José Fernando Guillén Rodríguez, 21, left, practices building circuits with other students around a workbench in San Salvador, El Salvador.
Meanwhile, in the U.S. this summer, USCRI also opened what Negash hopes is a model government-funded shelter in southern Florida, just down the road from Trump’s Mar-a-Lago Club. Rinconcito del Sol, which translates to “A Little Corner of Sunshine,” is different than other facilities holding migrant children.
There is no uniformed security guard at the entrance. The residents, girls 13-17, can call their families as needed, staff say, and there are more therapeutic services — including intensive treatment for victims of trafficking and abuse — throughout the week.
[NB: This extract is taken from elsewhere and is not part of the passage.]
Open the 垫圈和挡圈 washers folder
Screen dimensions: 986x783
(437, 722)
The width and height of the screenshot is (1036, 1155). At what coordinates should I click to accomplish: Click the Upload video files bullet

They sleep two to a room, and are free to wander in a large, outdoor area, or “shop” in a store filled with donated items. Case workers hustle to reunite them with family in the U.S. quickly, averaging four weeks. And costs to taxpayers are a third of the $775 per day costs at large, emergency shelters where kids sleep 100 to a room.
“Here, we change lives,” said shelter director Elcy Valdez, who worked as an ORR federal field specialist visiting a variety of facilities for six years. She saw a variety of operations, and took note of best practices. Today they hope to share their practices with some 170 shelter programs in 23 states.
“The girls come in very sad, nervous, not knowing what to expect, unsure what the future holds for them,” she said. “We give them that sense of security, of safety for the first time.”
Sherman reported from Comayagua, Honduras and Santa Tecla, El Salvador. Burke reported from Lake Worth, Florida. Mendoza reported from Washington, DC. FRONTLINE reporters Daffodil Altan and Andrés Cediel, and AP Data Journalist Larry Fenn contributed to this report.